[Work instruction]
Filter the records below for the word "will". Keep each line that has it.

###

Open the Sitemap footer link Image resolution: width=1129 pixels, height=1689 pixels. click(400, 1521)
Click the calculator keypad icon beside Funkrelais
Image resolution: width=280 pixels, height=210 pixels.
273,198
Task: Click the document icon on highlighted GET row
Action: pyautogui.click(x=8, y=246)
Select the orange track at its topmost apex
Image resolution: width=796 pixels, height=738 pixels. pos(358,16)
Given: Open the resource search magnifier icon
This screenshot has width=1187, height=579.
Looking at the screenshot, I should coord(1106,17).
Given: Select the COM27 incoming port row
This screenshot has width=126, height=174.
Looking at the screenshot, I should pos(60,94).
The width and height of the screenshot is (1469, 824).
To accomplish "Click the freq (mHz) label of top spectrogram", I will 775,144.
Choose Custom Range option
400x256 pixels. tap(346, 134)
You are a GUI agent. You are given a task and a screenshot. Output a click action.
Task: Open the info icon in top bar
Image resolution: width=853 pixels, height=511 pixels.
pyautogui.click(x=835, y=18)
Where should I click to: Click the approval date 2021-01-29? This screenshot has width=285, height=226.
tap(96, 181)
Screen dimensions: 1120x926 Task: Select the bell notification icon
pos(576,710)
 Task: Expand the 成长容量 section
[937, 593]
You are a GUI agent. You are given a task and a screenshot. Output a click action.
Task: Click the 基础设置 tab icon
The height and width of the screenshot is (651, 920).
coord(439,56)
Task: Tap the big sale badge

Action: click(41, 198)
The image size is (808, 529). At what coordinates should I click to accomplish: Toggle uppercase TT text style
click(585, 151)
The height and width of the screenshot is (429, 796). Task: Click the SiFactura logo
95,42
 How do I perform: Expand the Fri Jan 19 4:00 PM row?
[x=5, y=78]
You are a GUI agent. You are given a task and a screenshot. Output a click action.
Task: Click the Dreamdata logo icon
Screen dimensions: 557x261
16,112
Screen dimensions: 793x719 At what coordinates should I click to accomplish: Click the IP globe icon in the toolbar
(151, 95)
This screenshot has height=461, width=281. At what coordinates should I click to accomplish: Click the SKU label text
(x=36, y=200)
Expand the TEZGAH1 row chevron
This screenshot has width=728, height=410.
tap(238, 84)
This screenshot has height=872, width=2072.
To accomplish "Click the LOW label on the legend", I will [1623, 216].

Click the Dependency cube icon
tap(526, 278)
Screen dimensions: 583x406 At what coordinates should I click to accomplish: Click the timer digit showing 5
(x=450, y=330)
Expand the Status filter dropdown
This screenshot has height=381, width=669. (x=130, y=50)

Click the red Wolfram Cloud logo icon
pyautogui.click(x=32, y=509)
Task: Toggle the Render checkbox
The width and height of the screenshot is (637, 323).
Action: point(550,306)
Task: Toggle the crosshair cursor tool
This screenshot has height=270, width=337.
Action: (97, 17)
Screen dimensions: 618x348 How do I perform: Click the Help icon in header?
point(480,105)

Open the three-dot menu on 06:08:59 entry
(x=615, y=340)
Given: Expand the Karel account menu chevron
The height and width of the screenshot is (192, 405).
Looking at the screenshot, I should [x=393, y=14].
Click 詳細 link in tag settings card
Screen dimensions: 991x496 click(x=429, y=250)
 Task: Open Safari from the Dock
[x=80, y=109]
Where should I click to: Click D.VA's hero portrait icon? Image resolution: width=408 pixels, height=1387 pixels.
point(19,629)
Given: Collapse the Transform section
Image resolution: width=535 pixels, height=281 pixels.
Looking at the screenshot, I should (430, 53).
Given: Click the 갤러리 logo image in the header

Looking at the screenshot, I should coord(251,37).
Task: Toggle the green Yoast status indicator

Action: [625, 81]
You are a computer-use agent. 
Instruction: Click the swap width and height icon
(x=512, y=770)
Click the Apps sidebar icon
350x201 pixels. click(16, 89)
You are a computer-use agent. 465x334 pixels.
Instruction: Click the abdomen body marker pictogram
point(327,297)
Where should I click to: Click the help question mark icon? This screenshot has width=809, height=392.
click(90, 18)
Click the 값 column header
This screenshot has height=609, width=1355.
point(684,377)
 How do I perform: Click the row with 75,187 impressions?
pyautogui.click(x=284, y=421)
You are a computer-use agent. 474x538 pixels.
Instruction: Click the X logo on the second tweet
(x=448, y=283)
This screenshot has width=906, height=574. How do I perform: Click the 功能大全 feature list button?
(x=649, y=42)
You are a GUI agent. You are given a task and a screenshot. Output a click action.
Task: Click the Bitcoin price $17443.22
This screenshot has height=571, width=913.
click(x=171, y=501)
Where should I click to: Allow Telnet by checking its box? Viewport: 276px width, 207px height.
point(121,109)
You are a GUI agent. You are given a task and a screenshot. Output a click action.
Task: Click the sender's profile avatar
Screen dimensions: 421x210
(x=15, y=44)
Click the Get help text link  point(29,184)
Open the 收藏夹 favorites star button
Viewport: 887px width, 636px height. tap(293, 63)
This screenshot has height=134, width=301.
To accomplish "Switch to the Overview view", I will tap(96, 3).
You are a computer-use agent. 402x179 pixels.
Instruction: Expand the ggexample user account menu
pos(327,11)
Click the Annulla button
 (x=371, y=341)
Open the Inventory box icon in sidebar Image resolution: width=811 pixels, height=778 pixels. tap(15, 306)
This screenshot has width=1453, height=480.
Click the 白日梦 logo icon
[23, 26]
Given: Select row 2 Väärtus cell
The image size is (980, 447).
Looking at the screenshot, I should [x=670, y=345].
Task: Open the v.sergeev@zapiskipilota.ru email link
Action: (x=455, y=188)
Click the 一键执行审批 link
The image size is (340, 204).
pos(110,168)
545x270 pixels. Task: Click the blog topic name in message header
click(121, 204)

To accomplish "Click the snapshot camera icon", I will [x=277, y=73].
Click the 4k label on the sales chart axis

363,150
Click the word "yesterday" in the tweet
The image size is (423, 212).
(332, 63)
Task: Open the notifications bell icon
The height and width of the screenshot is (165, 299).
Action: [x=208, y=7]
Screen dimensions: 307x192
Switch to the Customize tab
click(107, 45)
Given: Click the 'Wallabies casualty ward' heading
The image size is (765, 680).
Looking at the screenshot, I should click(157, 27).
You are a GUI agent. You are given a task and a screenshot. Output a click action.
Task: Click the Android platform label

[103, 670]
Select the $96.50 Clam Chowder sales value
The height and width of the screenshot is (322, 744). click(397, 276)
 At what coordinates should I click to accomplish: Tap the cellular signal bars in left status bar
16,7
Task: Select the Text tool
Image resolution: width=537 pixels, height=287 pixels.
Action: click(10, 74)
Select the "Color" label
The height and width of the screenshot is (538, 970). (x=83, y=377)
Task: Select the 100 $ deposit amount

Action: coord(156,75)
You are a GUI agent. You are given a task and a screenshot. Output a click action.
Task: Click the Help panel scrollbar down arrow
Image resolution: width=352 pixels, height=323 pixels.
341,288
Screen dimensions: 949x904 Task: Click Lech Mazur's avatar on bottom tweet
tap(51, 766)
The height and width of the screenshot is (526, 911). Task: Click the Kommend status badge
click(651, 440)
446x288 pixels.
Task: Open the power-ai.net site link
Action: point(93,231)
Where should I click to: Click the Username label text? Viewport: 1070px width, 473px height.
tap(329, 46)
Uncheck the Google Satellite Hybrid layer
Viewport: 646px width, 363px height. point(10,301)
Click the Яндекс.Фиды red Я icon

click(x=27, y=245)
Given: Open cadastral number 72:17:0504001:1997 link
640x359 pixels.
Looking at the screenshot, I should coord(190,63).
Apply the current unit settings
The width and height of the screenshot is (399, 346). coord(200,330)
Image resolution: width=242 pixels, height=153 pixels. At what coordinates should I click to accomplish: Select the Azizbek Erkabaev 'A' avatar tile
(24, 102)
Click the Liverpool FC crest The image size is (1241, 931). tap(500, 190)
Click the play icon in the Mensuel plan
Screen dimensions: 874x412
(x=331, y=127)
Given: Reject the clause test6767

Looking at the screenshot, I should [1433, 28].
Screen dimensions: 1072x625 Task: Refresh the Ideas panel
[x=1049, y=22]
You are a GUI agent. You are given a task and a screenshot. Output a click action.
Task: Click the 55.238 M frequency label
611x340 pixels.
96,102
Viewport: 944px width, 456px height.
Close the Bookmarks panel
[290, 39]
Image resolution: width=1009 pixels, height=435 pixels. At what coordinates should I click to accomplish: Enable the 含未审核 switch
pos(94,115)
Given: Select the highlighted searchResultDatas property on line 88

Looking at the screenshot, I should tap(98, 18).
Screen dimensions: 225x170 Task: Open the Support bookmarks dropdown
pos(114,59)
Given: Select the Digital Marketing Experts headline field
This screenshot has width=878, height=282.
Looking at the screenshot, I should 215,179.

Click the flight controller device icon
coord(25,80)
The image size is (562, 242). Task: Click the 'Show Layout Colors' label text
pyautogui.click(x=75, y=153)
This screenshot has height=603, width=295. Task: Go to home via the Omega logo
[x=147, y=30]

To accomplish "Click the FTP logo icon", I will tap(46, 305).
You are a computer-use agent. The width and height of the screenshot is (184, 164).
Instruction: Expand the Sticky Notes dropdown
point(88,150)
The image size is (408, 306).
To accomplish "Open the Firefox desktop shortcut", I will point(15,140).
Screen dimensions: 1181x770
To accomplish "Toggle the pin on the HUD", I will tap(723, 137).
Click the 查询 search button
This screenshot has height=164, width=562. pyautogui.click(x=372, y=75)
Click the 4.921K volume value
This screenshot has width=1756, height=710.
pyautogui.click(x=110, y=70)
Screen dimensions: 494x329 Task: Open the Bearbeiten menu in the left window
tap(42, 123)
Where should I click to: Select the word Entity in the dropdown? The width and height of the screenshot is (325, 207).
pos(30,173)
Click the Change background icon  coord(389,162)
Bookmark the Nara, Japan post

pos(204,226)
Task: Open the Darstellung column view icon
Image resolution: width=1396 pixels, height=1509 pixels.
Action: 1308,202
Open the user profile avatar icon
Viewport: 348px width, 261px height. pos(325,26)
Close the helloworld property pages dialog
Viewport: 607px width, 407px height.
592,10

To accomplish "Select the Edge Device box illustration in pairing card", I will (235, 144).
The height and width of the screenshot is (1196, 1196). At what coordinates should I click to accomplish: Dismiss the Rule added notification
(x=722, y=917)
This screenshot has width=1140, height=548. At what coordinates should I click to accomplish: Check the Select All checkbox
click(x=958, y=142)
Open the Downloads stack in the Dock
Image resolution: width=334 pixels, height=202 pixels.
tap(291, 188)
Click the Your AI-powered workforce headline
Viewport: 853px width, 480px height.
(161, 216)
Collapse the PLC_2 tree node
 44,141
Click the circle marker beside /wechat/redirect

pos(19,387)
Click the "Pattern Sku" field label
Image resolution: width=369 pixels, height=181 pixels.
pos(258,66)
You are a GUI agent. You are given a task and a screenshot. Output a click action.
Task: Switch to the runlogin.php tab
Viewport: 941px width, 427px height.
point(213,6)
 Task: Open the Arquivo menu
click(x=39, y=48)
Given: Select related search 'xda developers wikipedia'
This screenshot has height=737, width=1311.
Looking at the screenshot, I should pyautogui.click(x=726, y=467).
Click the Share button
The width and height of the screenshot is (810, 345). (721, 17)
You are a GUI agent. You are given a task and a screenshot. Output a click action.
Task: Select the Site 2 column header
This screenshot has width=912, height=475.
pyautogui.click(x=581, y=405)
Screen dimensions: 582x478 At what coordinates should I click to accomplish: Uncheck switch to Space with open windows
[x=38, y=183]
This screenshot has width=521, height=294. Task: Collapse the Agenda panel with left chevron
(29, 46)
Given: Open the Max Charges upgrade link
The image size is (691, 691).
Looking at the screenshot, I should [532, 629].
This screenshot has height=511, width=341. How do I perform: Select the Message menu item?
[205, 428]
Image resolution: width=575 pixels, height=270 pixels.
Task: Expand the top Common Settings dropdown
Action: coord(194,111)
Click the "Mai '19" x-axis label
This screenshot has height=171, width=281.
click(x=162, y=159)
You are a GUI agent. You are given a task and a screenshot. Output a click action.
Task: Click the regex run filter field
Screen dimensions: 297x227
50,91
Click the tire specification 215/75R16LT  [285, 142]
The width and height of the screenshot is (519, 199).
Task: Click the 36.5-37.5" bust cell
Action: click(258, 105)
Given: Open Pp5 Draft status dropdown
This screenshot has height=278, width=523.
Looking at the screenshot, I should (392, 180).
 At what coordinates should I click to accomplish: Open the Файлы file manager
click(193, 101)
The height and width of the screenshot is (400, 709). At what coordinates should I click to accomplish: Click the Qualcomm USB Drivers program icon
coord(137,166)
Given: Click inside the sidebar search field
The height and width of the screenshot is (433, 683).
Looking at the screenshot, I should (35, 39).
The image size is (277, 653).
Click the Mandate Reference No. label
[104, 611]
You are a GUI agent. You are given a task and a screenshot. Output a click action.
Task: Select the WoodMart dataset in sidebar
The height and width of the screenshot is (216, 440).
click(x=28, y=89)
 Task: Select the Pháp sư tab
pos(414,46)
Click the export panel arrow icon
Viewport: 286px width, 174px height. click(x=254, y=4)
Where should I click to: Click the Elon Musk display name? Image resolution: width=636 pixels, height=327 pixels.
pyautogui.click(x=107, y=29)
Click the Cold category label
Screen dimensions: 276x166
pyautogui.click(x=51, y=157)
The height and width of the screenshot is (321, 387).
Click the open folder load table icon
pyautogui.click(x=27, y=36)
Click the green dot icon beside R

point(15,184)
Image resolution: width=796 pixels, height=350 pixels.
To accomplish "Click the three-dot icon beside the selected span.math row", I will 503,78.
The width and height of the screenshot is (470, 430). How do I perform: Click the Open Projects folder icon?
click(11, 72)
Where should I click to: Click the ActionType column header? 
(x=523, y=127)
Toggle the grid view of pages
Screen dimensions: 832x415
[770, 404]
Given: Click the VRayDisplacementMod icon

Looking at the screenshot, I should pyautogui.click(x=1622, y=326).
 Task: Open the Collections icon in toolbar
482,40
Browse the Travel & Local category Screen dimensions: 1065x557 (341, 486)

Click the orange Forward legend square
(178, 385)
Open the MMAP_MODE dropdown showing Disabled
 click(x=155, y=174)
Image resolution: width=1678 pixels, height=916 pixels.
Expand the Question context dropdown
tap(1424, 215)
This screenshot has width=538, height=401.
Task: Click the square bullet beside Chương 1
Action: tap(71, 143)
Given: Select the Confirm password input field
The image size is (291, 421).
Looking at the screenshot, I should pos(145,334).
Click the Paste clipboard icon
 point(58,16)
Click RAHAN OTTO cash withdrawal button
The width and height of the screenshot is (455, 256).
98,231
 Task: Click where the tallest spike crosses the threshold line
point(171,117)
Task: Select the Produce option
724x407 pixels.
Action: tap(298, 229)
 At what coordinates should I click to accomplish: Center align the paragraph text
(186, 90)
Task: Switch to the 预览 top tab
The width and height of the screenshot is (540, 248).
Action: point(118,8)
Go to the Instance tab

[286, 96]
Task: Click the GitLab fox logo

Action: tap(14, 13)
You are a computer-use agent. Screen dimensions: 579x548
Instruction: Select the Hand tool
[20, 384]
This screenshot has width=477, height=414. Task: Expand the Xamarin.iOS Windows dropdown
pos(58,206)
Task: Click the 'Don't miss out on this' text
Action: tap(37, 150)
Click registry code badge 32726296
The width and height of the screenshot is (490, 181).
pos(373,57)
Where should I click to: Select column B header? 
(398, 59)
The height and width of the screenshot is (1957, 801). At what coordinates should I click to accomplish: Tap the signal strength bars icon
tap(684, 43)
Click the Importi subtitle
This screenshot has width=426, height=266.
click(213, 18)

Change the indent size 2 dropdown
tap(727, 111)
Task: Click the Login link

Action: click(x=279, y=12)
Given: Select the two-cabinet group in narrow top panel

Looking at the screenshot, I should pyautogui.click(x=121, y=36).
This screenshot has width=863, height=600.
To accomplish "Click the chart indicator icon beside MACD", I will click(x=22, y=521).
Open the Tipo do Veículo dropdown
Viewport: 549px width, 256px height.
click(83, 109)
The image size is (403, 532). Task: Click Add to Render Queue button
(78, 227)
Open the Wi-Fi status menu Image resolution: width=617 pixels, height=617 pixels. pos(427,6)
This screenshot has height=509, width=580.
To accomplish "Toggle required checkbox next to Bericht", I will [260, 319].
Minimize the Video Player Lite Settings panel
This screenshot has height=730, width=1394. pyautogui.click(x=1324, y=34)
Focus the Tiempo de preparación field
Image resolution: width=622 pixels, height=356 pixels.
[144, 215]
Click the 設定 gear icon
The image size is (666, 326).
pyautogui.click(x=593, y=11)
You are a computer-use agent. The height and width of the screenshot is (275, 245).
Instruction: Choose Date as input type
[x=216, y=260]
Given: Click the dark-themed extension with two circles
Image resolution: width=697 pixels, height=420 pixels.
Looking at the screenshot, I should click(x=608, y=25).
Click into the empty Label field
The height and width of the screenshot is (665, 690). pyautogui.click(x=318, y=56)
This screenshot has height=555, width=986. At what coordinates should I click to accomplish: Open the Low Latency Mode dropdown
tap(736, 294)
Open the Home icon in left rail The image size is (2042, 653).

###

[Completed task]
To accomplish "Click the freq (mHz) label of top spectrogram", I will 775,144.
To accomplish "Click the LOW label on the legend", I will [1623, 216].
To accomplish "Switch to the Overview view", I will tap(96, 3).
To accomplish "Click the snapshot camera icon", I will [x=277, y=73].
To accomplish "Click the FTP logo icon", I will tap(46, 305).
To accomplish "Open the Firefox desktop shortcut", I will point(15,140).
To accomplish "Toggle the pin on the HUD", I will tap(723, 137).
To accomplish "Select the Edge Device box illustration in pairing card", I will (235, 144).
To accomplish "Click the three-dot icon beside the selected span.math row", I will 503,78.
To accomplish "Click the chart indicator icon beside MACD", I will click(x=22, y=521).
To accomplish "Toggle required checkbox next to Bericht", I will [260, 319].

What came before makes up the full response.